In reply to this post by EuanM

On Fri, 4 Dec 2015 11:42:11 +0000
EuanM <[hidden email]> wrote:

> I'm currently groping my way to seeing how feature-complete our
> Unicode support is. I am doing this to establish what still needs to
> be done to provide full Unicode support.

Moby work!

I did some prototyping to get an idea of the scale of work using a simple Unicode strikefont

https://github.com/KenDickey/Cuis-Smalltalk-Unicode

Useful to be able to do simple, very limited, editing of web pages.

The prototype is notable in using immutable strings (ropes) to allow mixing characters of different sizes. E.g. adding a 32 bit code point to an ASCII string does not convert the string from narrow to wide characters. The theory is that much editing adds a small amount of text to a relatively large document, so immutable strings can save a lot of space.

My impression from doing this basic bit is that doing a decent job with ligatures, multi-directional text, and layouts adds a significant amount of code and data and I would guess doubles the complexity of the system. I.e. _good_ Unicode support is on the order of the Smalltalk VM and current core class set in terms of size and complexity.

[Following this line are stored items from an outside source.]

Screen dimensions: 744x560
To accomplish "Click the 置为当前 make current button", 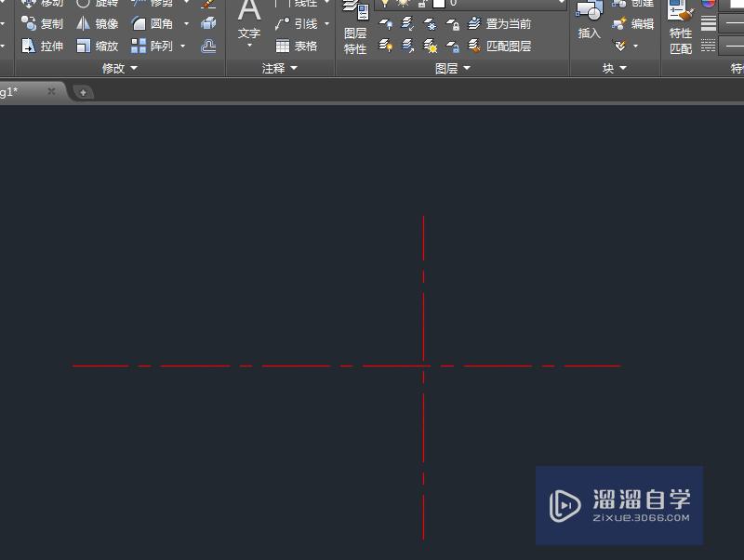I will pyautogui.click(x=502, y=25).
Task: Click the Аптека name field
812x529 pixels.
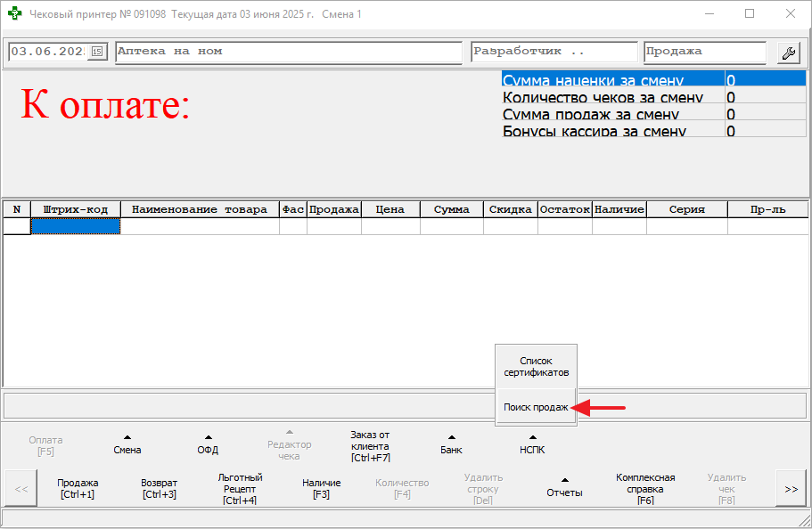Action: click(289, 52)
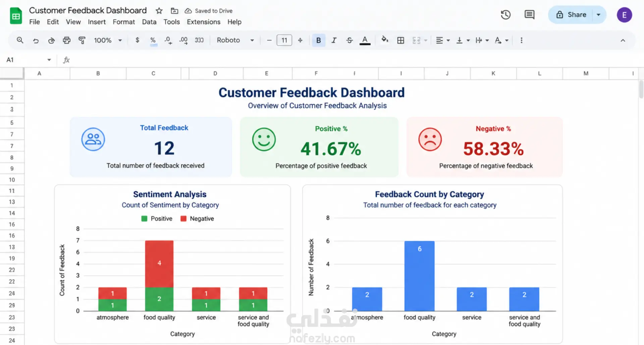Click the Share button
This screenshot has height=345, width=644.
[571, 15]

Commercially, this is done over time by fairly well funded teams of people.

===

So it is probably useful to talk a bit about what you want to accomplish and the relative costs.

One decision is the level of support.
[A] Is Unicode for the image itself (replace ASCII)?
[B] Is Unicode to edit and maintain Web Pages (page editor)?
[C] Is Unicode to support general fonts for page layout (LibreOffice/Word/..)

I like Juan's list:

> 0) No Unicode support at all. Like ST-80 or Squeak previous to 3.7.

+ Cheap (done!)
- Non-existant (less useful)

> 1) Limited Unicode support (as in Cuis). Can handle Unicode character in
Strings. Comfortable Display / edit of text is restricted to Latin
alphabet. Non ISO-8859-15 characters are represented as NCRs, but are
not instances of Character themselves. For example, an NCR such as
'α' (made of 5 8-bit Characters) represents the greek letter Alpha,
and is properly handled if such string is converted to an UTF-8
ByteArray (for example for copying into the Clipboard or for serving Web
pages). In short, you can not directly edit or display general Unicode,
but you can embed it in code, include it in Strings, copy&paste, and
serve web pages with it.

+ Fairly Inexpensive
- No unifonts for editors [but could add (4)!]

> 2) Ken's Cuis-Smalltalk-Unicode. Can display and edit. Includes the
great Ropes representation for Strings. Limited font support.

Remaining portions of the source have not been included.